_EXERCISE BRIEF_.
From the blog post below, list every fault the writer pins on "ME" in capital letters.

_PAGE TEXT_.
Remember my earlier post ‘The Darkest Period‘ written on the darkest period In a day and how hormones and having a uterus plays with your mind? Well, move over, ‘The Darkest Period’ because the ‘Darker than the darkest period’ is here!!! It’s really fascinating to look at yourself during those five days and realize you are behaving like a train wreck but oddly enough, you have no control over it whatsoever to not let it affect your life. During the first two days you are actually possessed by a cranky, depressed, neurotic spirit who wouldn’t leave your soul no matter how much extreme of an exorcism is performed.
The evil spirit this time decided to crawl up on my body the first thing in the morning yesterday when I woke up because the moment I opened my eyes, I was hating on the whole idea of having to get up in the first place. It felt like the gravity really wanted me to be as close as it can get to me and I wanted to surrender to its power. But a hungry man-child who was showering for an hour long reminded me to snap out of it and get up. But you see, as he hogs the bathroom from morning 7 to 8:30, the only time any other human in this house can use the bathroom is either before 7 or after 8:30. Today as I was making breakfast, I wished I had woken up earlier. The self-hatred in me pointed out that it was ME who did not wake up to the alarm, it was ME who decided to lay in the bed looking into the ceiling, it was ME who did not voice the need to use the bathroom first. It was all my fault in MY head.
After a rather insensitive see off to Bigshot, I decided to have my breakfast and make peace with my mind which by now was running in circles thinking about the most random topics. As I sat on the couch having my bowl of oatmeal, one of the duct tape that was holding the cuts on our couch came off and scratched my legs. On a normal day I would have reminded myself on buying a new couch and would have let it go. But today I had a personal enemity towards that couch which made me want to hurt it. I don’t think anybody could have thought such violent thoughts about a couch like I did yesterday.

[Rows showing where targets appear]
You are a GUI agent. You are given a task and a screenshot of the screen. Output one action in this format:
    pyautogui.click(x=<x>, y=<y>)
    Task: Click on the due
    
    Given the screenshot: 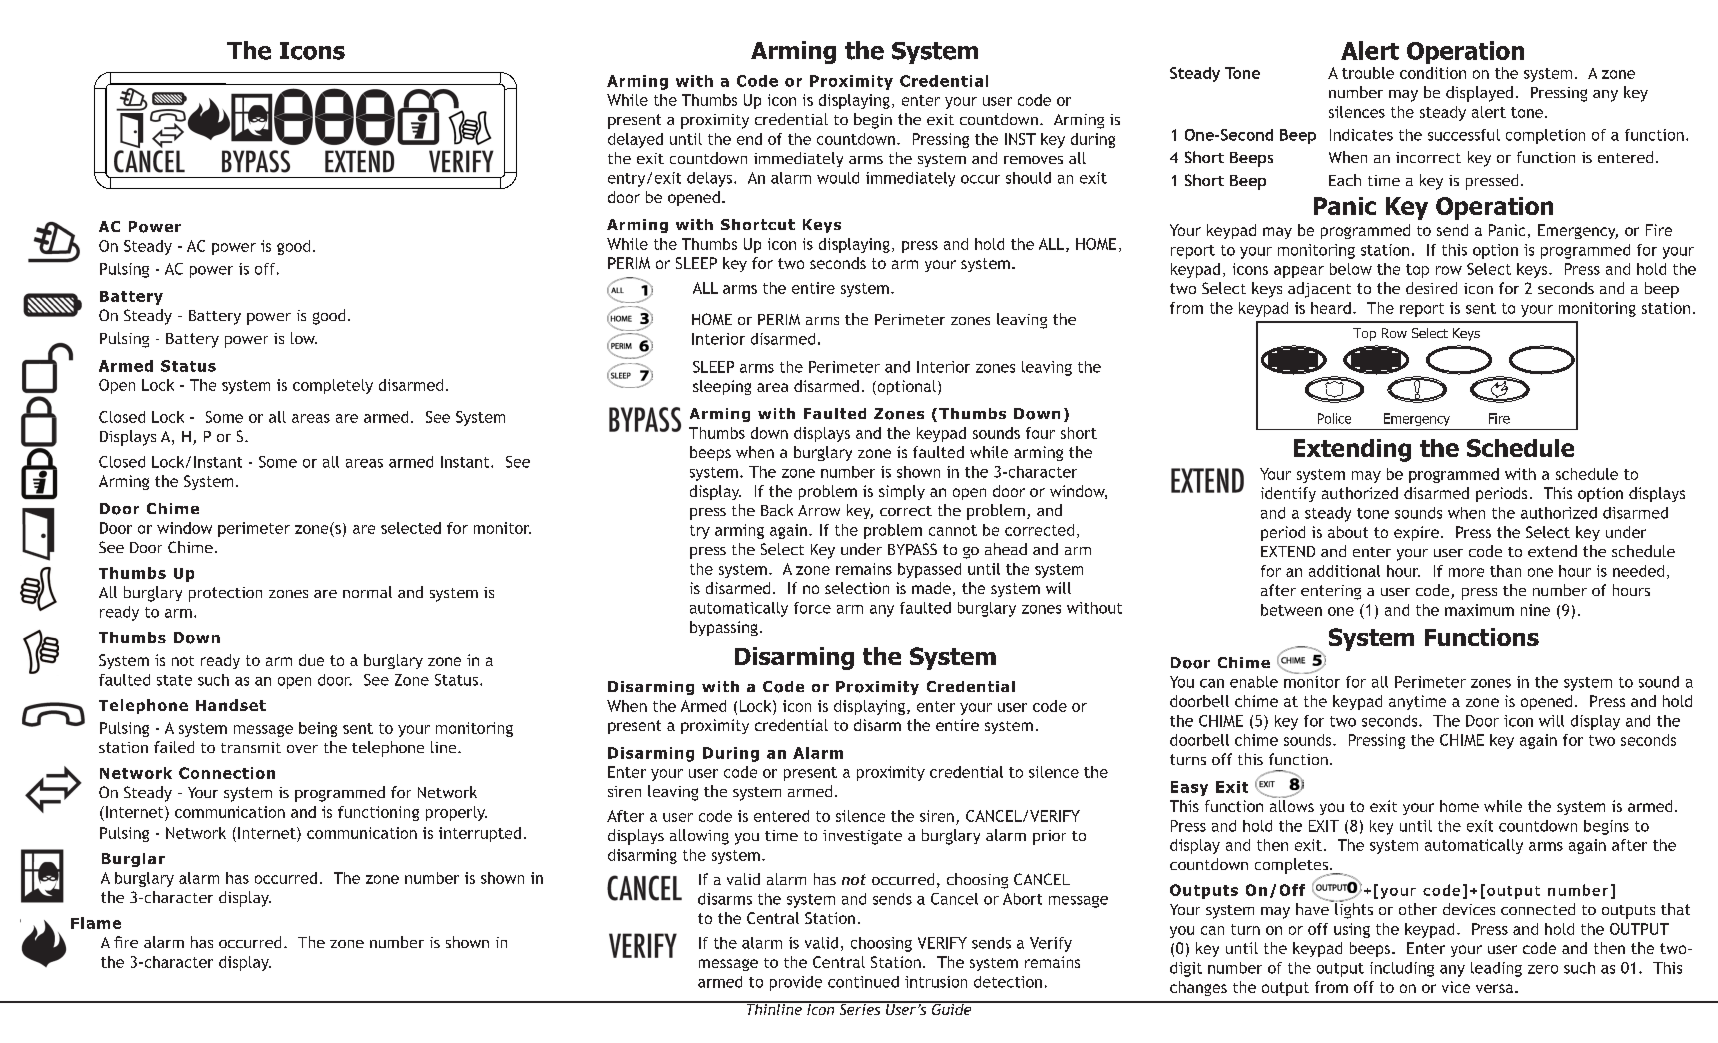 What is the action you would take?
    pyautogui.click(x=311, y=660)
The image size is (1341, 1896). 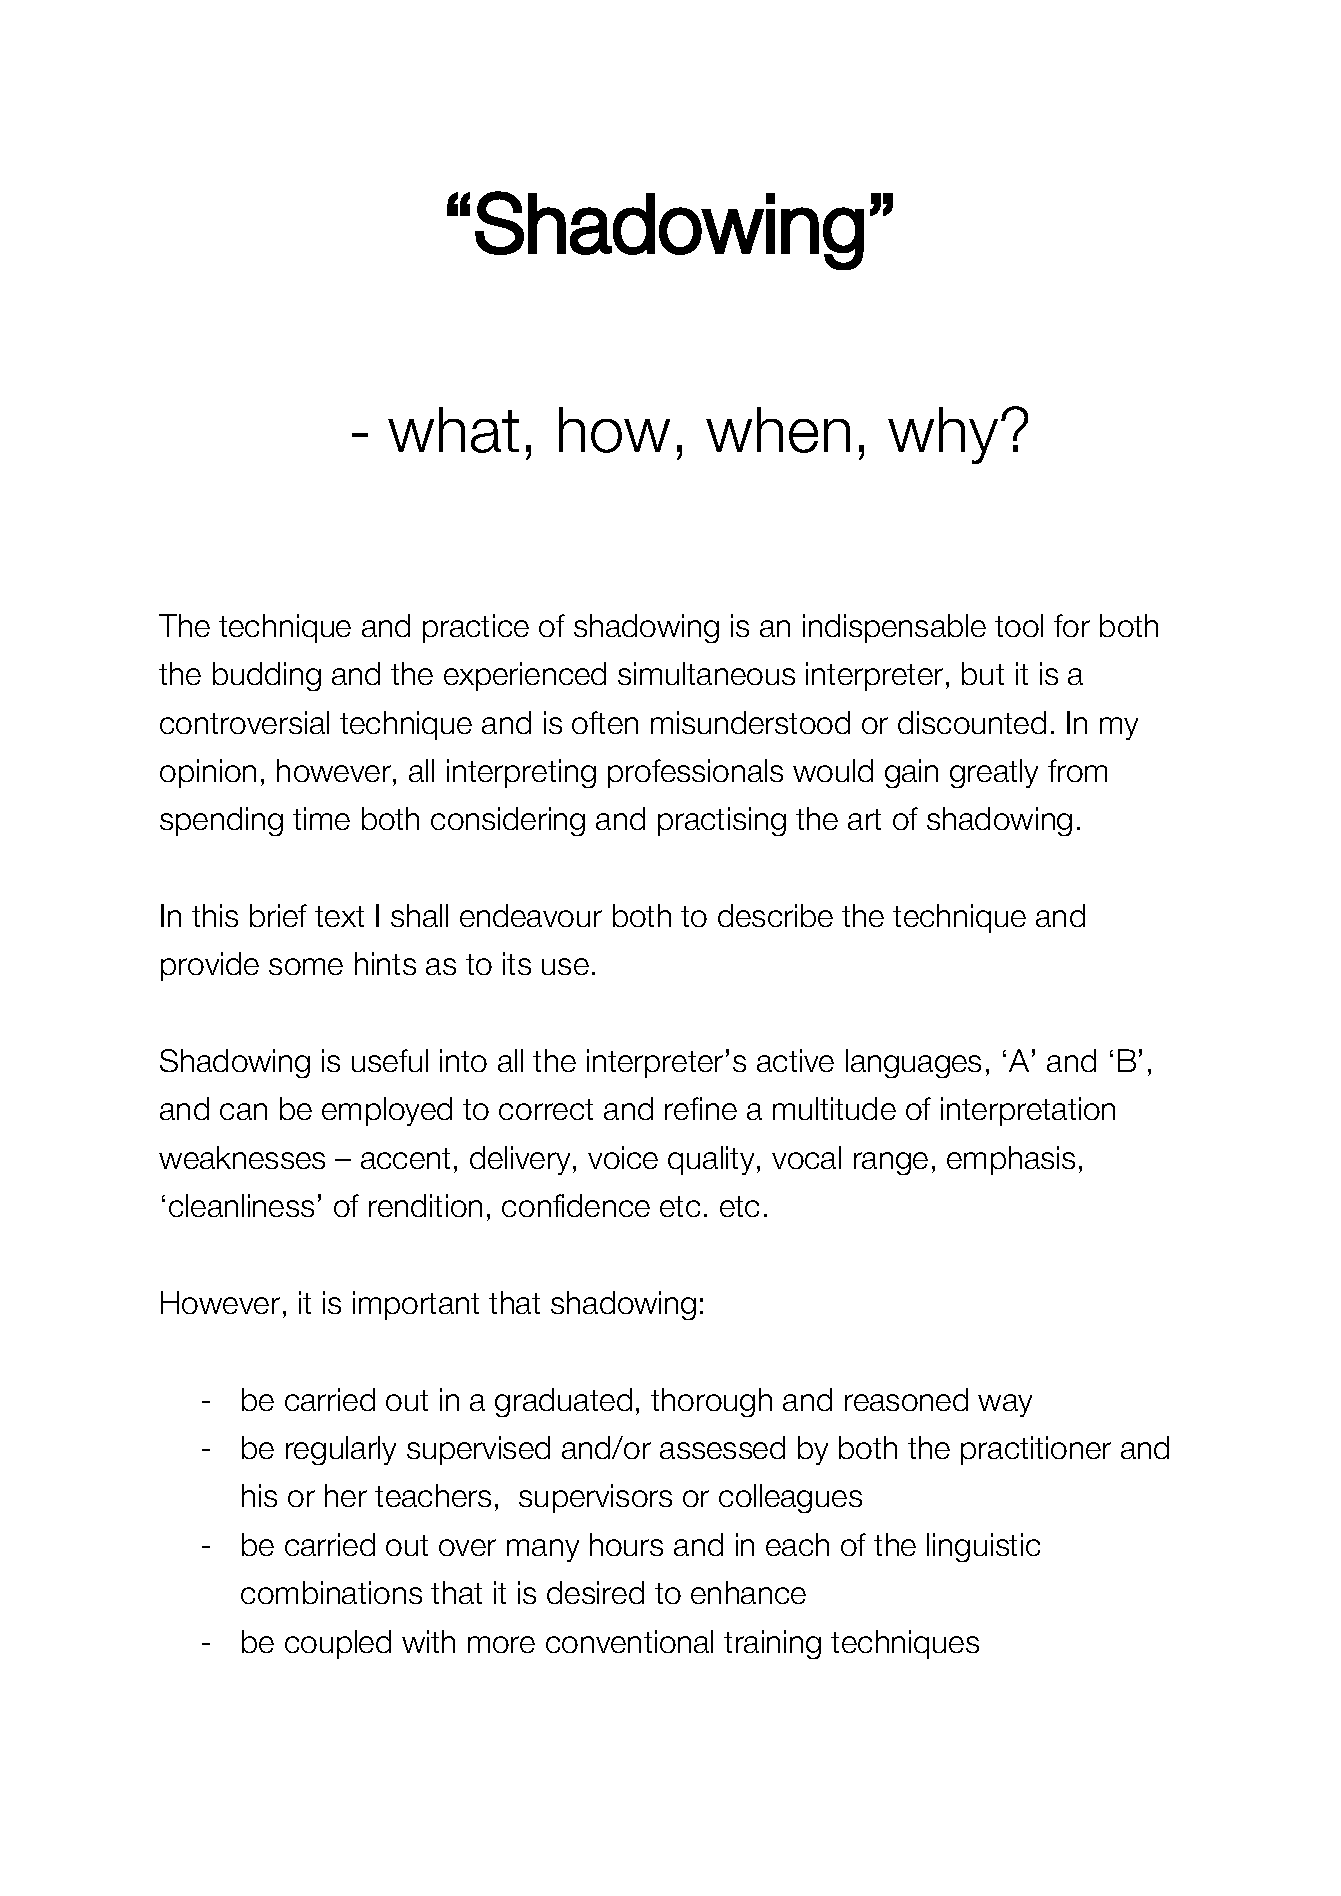 What do you see at coordinates (629, 1641) in the image?
I see `conventional` at bounding box center [629, 1641].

_SOLUTION FOR THIS TASK_.
- Not waking up to the alarm
- Deciding to lay in the bed looking into the ceiling
- Not voicing the need to use the bathroom first